Sometime in the very near future, hopefully this next month, a bipartisan group of four Democrats and four Republican representatives will introduce the House version of comprehensive immigration reform. That effort has been placed in jeopardy of being sabotaged by the Chairman of the House Judiciary Committee, Rep. Bob Goodlatte (R-Va.).

Rather than taking a comprehensive approach, Goodlatte and other GOP members of the House prefer to take a slower approach. They believe immigration reform should be tackled one symptom at a time. Based on this belief, Goodlatte plans to begin this process by introducing two bills, one addressing a temporary agricultural guest worker program and the other the use of E-Verify system to ensure workers are legally allowed to work in this country. Given that any immigration reform legislation would have to go through the Judiciary Committee, Goodlatte is definitely in the spoiler position.

How this issue proceeds is now up to Speaker of the House John Boehner (R-Ohio). According to House rules, it is his responsibility to refer bills to committee. As part of this process, the speaker must decide if he will use what is known as the Hassert Rule to determine which method to support. Circumventing the Hassert Rule and advancing a bill that does not have support of the majority of the majority party members can be politically damaging and have the unintended consequences of preventing any bill from advancing. There has also been talk that the speaker will bypass the committee process and bring proposed legislation directly to the floor of the House.
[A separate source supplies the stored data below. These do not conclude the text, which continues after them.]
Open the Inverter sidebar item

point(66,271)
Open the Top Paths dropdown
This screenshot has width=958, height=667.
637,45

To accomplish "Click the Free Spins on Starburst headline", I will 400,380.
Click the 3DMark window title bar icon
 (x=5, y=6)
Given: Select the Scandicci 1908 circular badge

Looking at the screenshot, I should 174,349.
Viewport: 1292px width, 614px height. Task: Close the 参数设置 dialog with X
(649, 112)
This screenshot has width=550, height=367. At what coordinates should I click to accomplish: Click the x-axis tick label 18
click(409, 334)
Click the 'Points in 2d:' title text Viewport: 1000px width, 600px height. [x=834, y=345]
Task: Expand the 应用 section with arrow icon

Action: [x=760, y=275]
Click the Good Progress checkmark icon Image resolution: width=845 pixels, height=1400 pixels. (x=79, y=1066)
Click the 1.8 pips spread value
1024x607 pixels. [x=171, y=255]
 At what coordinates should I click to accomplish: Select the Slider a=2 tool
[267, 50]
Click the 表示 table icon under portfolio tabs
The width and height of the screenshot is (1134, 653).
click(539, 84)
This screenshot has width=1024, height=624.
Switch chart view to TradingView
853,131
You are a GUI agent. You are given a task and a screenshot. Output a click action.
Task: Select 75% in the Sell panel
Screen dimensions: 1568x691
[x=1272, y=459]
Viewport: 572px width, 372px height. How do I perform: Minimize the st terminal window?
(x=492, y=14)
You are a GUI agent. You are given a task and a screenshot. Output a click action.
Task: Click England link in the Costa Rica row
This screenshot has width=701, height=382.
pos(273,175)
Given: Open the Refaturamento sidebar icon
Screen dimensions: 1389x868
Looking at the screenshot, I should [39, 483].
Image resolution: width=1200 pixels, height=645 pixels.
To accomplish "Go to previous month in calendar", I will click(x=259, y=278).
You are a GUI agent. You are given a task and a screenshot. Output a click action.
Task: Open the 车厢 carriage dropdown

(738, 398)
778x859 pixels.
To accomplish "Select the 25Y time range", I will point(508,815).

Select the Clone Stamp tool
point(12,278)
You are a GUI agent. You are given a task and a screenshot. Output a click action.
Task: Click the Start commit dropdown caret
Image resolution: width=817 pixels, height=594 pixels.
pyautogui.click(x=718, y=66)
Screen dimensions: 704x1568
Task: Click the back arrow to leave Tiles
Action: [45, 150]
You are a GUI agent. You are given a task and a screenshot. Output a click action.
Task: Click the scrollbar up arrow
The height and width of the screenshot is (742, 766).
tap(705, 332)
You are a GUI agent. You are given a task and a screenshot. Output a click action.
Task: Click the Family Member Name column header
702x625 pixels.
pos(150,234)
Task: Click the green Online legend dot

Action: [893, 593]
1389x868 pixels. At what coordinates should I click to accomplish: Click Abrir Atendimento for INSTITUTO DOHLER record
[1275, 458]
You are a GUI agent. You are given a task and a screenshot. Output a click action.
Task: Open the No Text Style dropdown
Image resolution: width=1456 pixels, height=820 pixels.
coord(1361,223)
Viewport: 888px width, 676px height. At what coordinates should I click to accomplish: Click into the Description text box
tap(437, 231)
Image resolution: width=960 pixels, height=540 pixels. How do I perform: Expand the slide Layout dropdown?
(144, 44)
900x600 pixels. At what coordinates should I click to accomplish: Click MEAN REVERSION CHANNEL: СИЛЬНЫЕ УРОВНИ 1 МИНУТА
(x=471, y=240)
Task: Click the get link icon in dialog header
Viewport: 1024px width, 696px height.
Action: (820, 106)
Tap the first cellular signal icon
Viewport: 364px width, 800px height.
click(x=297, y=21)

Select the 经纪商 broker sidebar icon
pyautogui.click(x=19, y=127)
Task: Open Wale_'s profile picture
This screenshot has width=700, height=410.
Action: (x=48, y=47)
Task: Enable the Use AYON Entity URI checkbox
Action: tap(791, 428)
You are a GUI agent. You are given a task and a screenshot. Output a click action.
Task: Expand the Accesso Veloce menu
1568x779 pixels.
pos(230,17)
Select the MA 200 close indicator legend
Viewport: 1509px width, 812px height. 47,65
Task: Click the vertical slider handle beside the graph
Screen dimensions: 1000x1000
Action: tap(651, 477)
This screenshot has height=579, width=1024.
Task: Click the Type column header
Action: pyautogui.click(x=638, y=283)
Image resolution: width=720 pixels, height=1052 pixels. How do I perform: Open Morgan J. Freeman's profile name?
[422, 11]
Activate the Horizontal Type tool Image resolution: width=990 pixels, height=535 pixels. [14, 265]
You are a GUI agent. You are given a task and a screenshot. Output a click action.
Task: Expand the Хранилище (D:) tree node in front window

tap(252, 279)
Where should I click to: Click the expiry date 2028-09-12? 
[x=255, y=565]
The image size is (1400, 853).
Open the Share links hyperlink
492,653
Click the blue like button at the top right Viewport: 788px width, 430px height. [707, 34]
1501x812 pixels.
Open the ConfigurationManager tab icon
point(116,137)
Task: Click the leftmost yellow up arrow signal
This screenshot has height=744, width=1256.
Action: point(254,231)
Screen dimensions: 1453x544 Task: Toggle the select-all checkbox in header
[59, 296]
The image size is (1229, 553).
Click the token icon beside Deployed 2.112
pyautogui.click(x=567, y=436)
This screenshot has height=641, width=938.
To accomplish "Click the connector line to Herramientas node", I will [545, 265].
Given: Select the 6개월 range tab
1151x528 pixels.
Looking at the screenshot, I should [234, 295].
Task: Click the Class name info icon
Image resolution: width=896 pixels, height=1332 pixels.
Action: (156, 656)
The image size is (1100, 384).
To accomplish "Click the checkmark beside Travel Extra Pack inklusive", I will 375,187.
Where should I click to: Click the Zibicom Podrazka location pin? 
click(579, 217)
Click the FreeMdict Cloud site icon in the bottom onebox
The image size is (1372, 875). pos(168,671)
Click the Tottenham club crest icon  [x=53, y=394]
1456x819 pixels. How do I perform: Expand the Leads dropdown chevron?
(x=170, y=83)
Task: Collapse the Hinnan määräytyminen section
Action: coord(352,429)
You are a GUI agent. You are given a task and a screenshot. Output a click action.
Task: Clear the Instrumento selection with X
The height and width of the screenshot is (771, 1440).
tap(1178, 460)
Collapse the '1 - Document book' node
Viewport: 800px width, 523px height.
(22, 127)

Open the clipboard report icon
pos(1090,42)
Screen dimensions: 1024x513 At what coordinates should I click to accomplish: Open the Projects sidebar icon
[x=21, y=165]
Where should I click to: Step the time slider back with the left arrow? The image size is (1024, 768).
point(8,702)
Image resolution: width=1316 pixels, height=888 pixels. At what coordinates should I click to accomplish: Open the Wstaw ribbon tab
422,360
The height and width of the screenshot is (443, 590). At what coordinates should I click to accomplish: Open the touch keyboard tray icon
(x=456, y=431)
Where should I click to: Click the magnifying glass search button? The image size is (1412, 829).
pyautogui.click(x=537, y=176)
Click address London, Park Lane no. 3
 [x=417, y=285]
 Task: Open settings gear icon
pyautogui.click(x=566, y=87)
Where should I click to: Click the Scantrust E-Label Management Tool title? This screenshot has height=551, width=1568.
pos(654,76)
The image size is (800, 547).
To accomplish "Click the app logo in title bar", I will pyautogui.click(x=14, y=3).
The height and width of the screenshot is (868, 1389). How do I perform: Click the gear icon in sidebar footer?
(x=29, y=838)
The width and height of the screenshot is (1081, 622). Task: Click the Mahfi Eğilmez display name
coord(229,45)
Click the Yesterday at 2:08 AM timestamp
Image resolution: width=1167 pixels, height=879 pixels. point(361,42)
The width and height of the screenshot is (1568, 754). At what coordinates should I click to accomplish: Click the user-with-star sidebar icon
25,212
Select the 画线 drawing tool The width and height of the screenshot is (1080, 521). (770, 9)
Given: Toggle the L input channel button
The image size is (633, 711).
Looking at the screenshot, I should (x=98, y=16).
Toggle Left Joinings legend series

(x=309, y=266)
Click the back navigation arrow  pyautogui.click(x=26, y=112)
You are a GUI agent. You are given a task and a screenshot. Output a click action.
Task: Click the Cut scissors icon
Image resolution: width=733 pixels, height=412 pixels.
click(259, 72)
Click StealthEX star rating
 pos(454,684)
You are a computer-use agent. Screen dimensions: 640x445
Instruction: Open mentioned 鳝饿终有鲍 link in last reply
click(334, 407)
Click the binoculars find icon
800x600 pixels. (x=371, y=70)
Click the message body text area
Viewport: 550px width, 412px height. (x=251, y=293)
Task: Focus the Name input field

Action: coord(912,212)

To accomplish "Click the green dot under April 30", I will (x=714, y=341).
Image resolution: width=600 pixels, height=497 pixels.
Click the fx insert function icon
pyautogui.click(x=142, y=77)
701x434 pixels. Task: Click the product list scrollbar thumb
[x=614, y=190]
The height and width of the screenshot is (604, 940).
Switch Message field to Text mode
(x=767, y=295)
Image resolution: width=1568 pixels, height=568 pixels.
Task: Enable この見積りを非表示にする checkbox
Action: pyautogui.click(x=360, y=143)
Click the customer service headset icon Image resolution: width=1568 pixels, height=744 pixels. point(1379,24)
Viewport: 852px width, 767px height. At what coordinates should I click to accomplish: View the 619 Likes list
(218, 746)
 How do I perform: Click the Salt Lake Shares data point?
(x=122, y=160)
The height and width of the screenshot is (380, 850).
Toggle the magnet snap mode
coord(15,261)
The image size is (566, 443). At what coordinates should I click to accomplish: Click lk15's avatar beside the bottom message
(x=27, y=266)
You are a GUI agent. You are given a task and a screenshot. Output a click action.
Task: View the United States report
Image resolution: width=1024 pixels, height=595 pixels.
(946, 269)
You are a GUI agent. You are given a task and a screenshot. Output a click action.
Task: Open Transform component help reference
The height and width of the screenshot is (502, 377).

If the House decides to move forward using a piecemeal approach, immigration reform will, for all intent and purpose, be dead. Key Senators from the Gang of Eight as well as Senate Majority Leader Harry Reid (D-Nev.) have stated they will not support a piecemeal approach.

Details of the House bipartisan plan have not been released. Leaks have been virtually non-existent. What has been revealed is that the plan will be tougher than the Senate proposal. But tougher would not most likely prevent comprehensive immigration reform from reaching a conference committee.

The fate of immigration reform rests with House Republicans. The Congress and the country await the speaker's decision.